France | France, Cour de cassation, Chambre civile 3, 28 mai 2025, 32500251


LA COUR DE CASSATION, TROISIÈME CHAMBRE CIVILE, a rendu l'arrêt suivant :


CIV. 3


JL






COUR DE CASSATION
______________________




Arrêt du 28 mai 2025








Cassation partielle




M. BOYER, conseiller doyen
faisant fonction de président






Arrêt n° 251 F-D


Pourvoi n° N 23-15.237








R É P U B L I Q U E F R A N Ç A I S E


_________________________


AU NOM DU PEUPLE FRANÇAIS


_________________________




ARRÊT DE LA COUR DE CASSATION, TROISIÈME CHAMBRE CIVILE, DU 28 MAI 2025




La société de la Plusse, société civile immobilière, dont le siège est [Adresse 2], a formé le pourvoi n° N 23-15.237 contre...

LA COUR DE CASSATION, TROISIÈME CHAMBRE CIVILE, a rendu l'arrêt suivant :

CIV. 3

JL

COUR DE CASSATION
______________________

Arrêt du 28 mai 2025

Cassation partielle

M. BOYER, conseiller doyen
faisant fonction de président

Arrêt n° 251 F-D

Pourvoi n° N 23-15.237

R É P U B L I Q U E F R A N Ç A I S E

_________________________

AU NOM DU PEUPLE FRANÇAIS
_________________________

ARRÊT DE LA COUR DE CASSATION, TROISIÈME CHAMBRE CIVILE, DU 28 MAI 2025

La société de la Plusse, société civile immobilière, dont le siège est [Adresse 2], a formé le pourvoi n° N 23-15.237 contre l'arrêt rendu le 28 février 2023 par la cour d'appel de Poitiers (1re chambre civile), dans le litige l'opposant à la société Lcco Bretagne, société à responsabilité limitée, dont le siège est [Adresse 1], défenderesse à la cassation.
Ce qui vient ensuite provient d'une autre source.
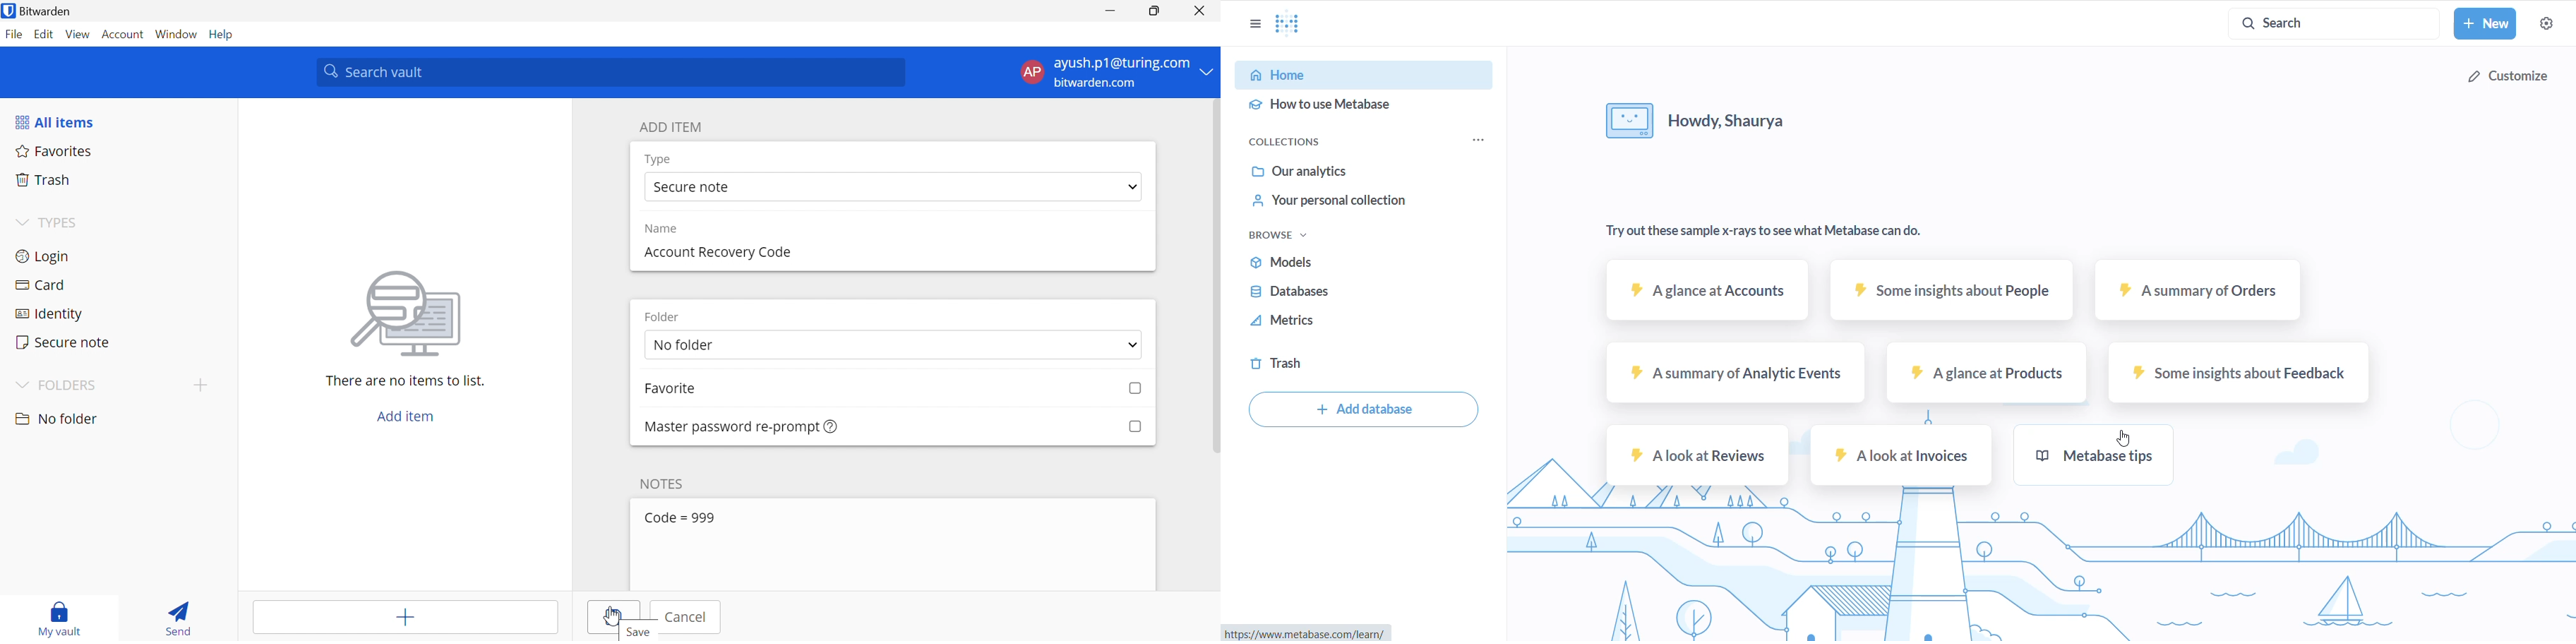 The image size is (2576, 644). Describe the element at coordinates (41, 258) in the screenshot. I see `Login` at that location.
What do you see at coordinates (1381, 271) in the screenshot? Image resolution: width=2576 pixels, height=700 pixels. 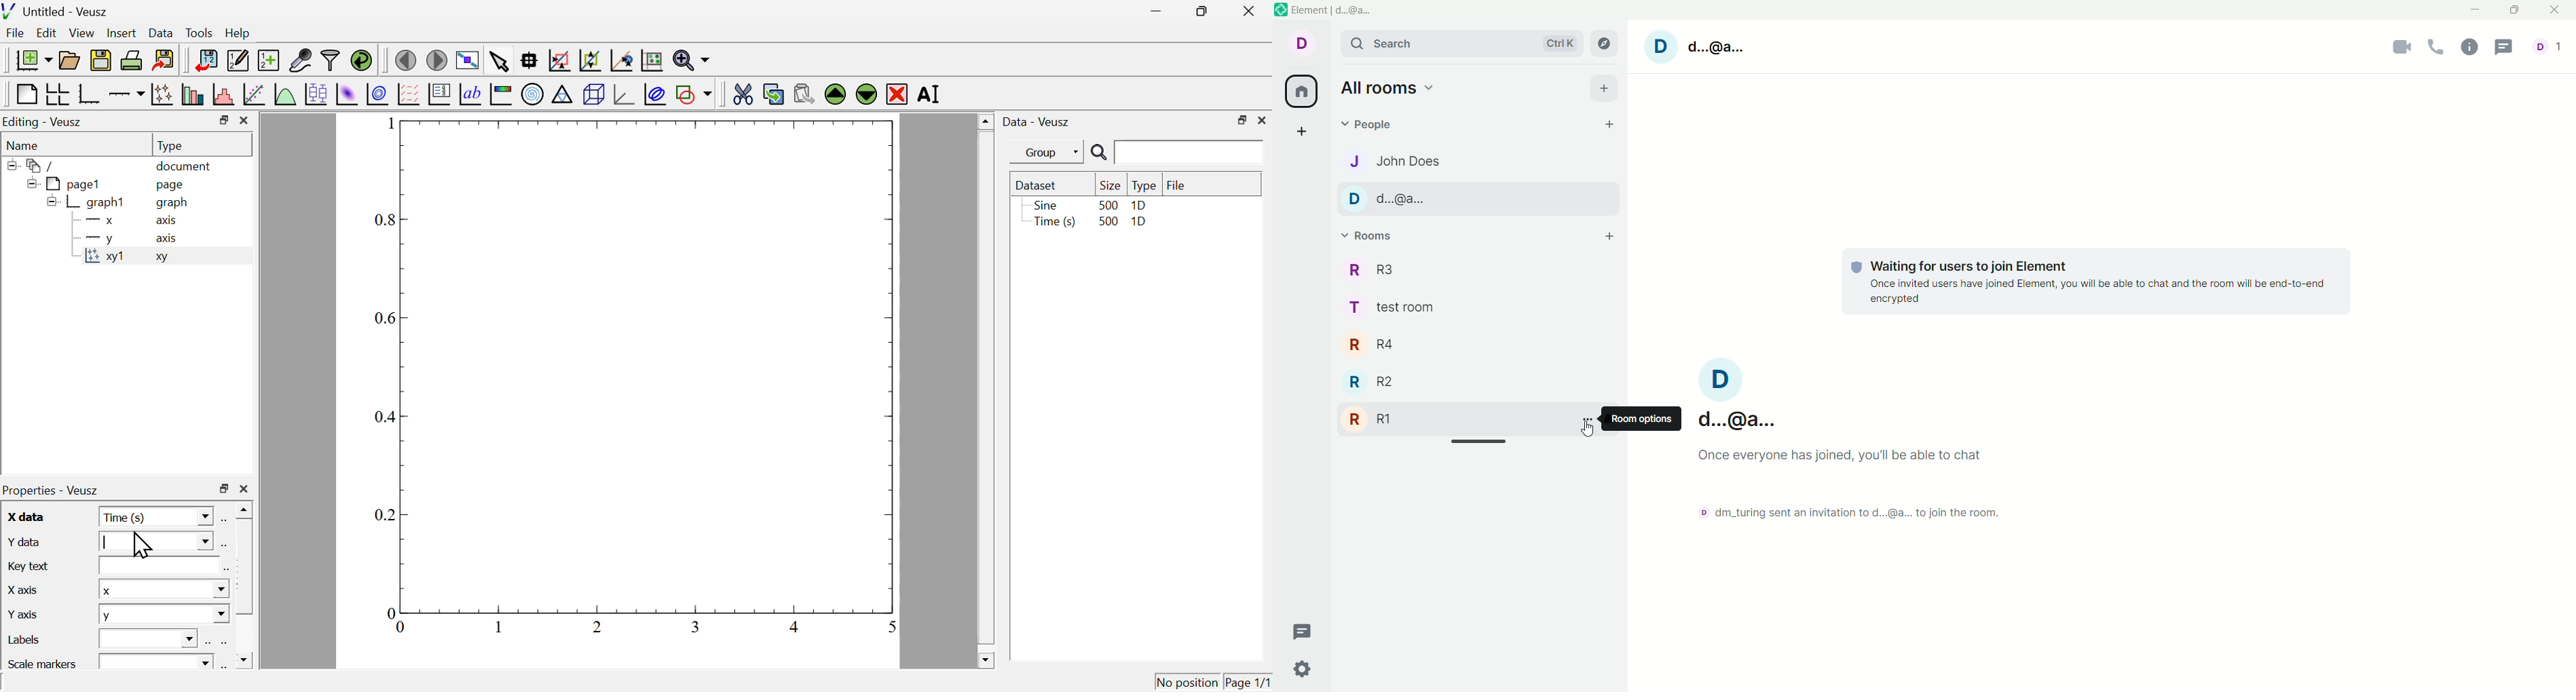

La demanderesse invoque, à l'appui de son pourvoi, un moyen de cassation.

Le dossier a été communiqué au procureur général.

Sur le rapport de Mme Abgrall, conseiller, les observations de la SCP Boullez, avocat de la société civile immobilière de la Plusse, de la SARL Corlay, avocat de la société Lcco Bretagne, après débats en l'audience publique du 1er avril 2025 où étaient présents M. Boyer, conseiller doyen faisant fonction de président, Mme Abgrall, conseiller rapporteur faisant fonction de doyen, M. Pety, conseiller, et Mme Letourneur, greffier de chambre,

la troisième chambre civile de la Cour de cassation, composée des président et conseillers précités, après en avoir délibéré conformément à la loi, a rendu le présent arrêt.

Faits et procédure

1. Selon l'arrêt attaqué (Poitiers , 28 février 2023), par acte du 25 mars 1993, la société civile immobilière de la Plusse (la SCI) a fait l'acquisition, par un contrat de crédit-bail immobilier d'une durée de quinze ans, d'un bâtiment à usage industriel, donné en sous-location, par contrat du 27 juillet 1994, à la société Constructions Gaspaillard.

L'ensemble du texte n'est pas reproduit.